Игорь Ушаков - Семейная сага
Он очень обрадовался моему приходу. Я сел на краешек дивана, он взял мою руку и заговорил со мной. То и дело Лиля вставляла свои реплики.
— Миша, дружище, как здорово, что ты пришел! А я вот, видишь, чуть живой, ха-ха!
— Какое там "ха-ха"! — всхлипывала Лиля. — Пришел опять домой к обеду сам не свой, достал пол-литра "сучка", налил в тарелку, покрошил ржаного хлеба и ел ложкой будто тюрю, молча…
— Ну, Лиля, Лилечка! Мне после моей "работы" в горло больше ничего не лезет!
— Что, Ватсон, дела запутанные разбираешь? — Спросил я, решив сбить некоторое напряжение, витавшее в воздухе.
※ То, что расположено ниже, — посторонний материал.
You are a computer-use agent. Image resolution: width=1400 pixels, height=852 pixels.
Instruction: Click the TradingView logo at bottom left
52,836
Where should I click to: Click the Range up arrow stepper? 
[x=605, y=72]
— Эх, Миша, Миша… Не дела, а тела… И запутанные проводами, чтобы не сопротивлялись… Меня же из следственного отдела "повысили", перевели в "расстрельный взвод", дали лишнюю "шпалу" на гимнастерку…
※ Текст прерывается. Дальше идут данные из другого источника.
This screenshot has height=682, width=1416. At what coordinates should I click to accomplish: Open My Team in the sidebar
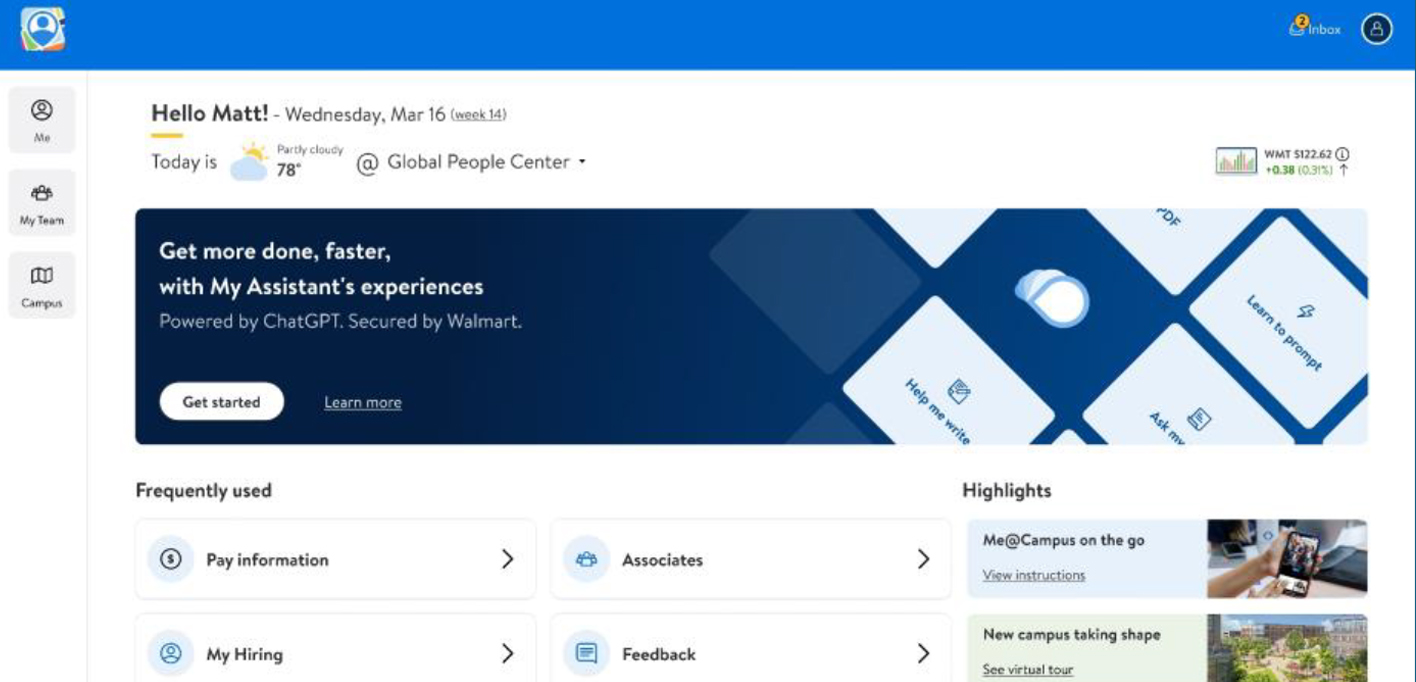tap(42, 203)

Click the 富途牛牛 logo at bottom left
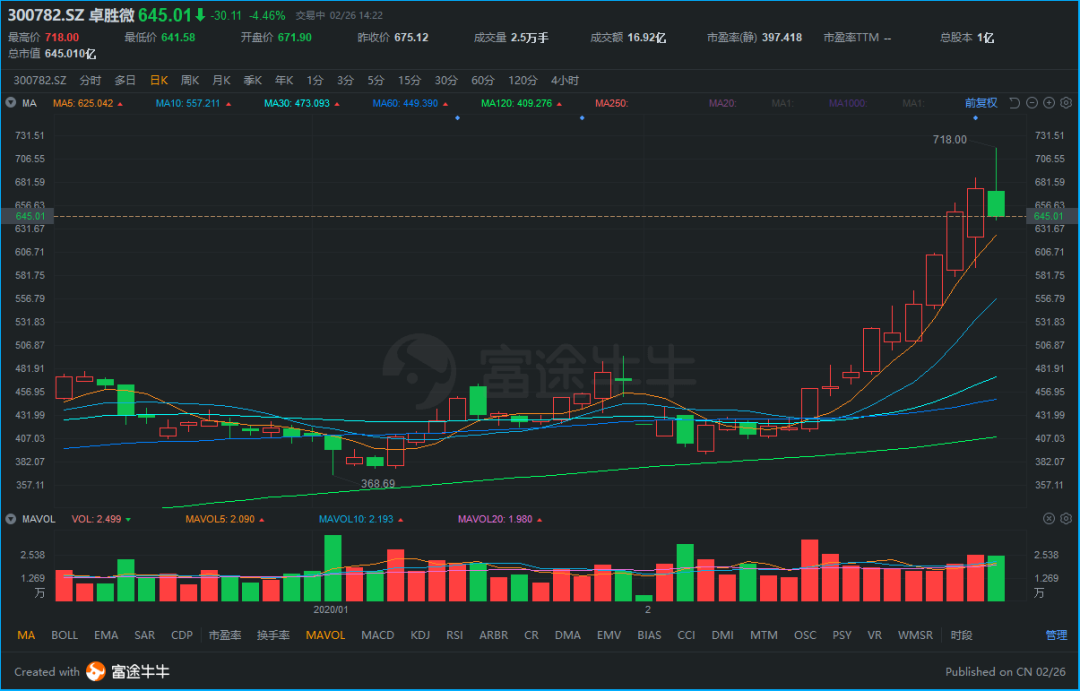[118, 672]
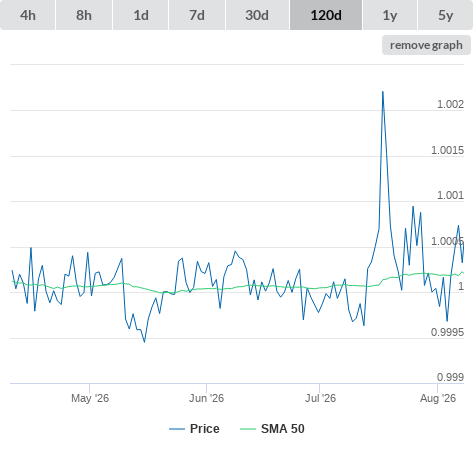474x455 pixels.
Task: Choose the 1d range tab
Action: (x=141, y=15)
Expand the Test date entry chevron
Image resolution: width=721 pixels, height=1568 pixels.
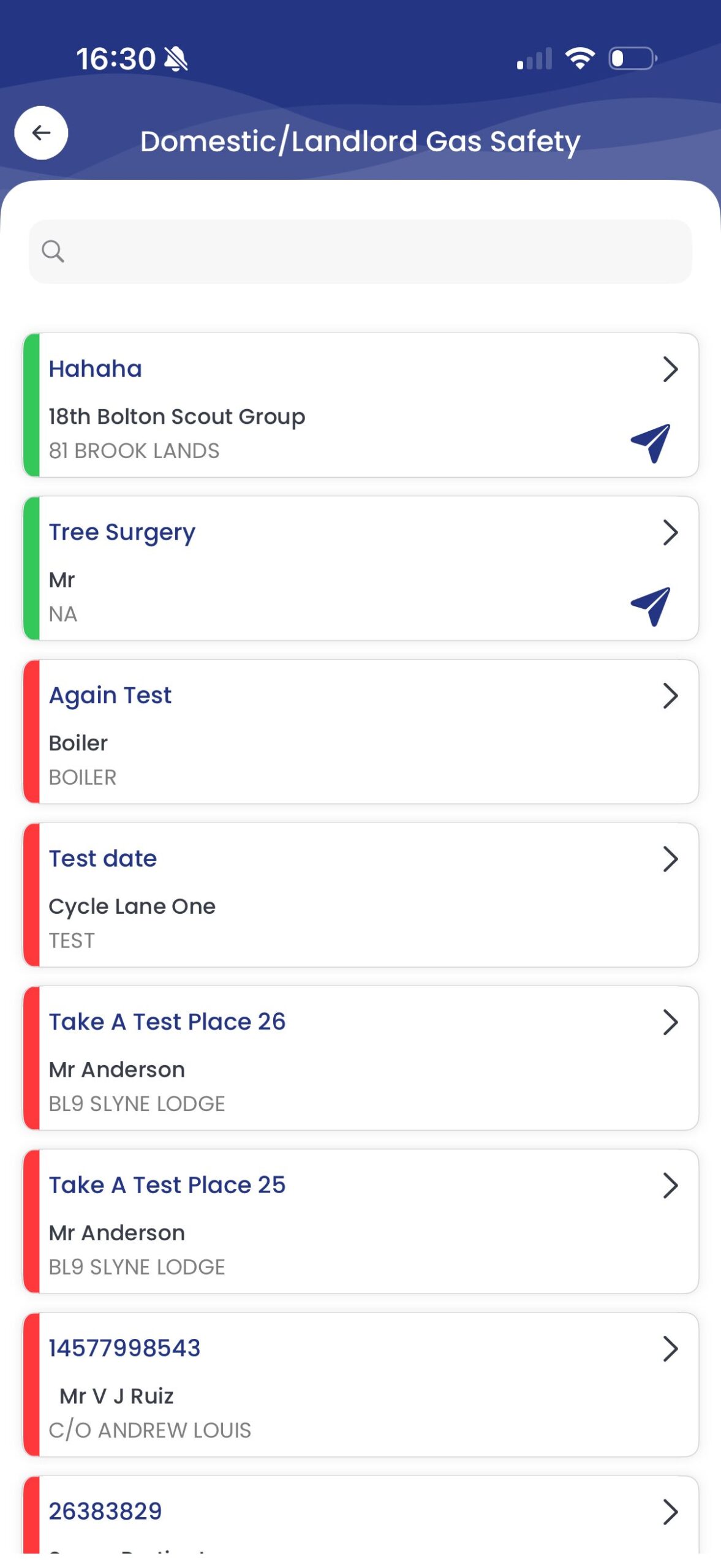point(670,859)
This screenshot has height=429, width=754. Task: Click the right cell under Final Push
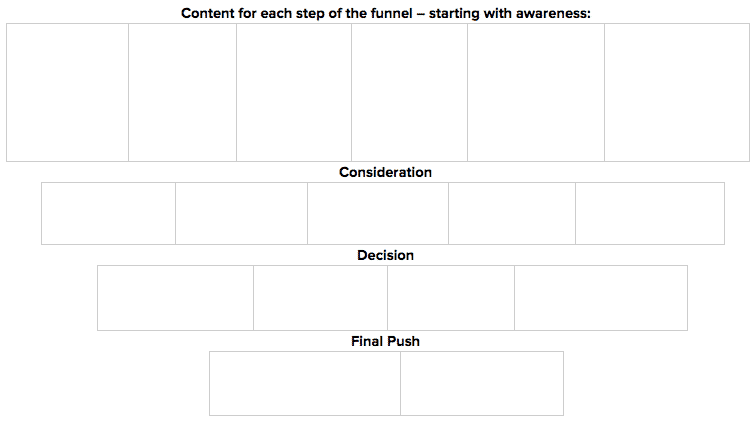click(x=482, y=383)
И тут Валерий, под всхлипывания Лили, рассказал мне о последних месяцах своей работы в НКВД. Его как-то вызвали к начальству и сообщили, что его направляют выполнять некое спецзадание, повышая при этом в чине. На следующий же день его направили со взводом в какой-то подземный каземат. Там в одной из камер уже стояли с завязанными глазами и скрученными за спиной руками пять
"врагов народа". Их нужно было расстрелять. Во взводе были уже "поднаторевшие" солдаты-палачи. Перед самым
расстрелом один из "врагов" успел крикнуть: "Да здравствует товарищ Ста…" Пуля не дала ему договорить. После этого расстрела Валерия рвало, как после сильного отравления. Солдаты подали ему стакан водки, которая полагалась каждому, участвовавшему в экзекуции…
На следующий же день, он пошел к начальству и попросил вернуть его на прежнюю работу. Он получил резкий отказ, который завершился словами: "…Кроме того, не забывайте, что у вас есть семья — жена, дети".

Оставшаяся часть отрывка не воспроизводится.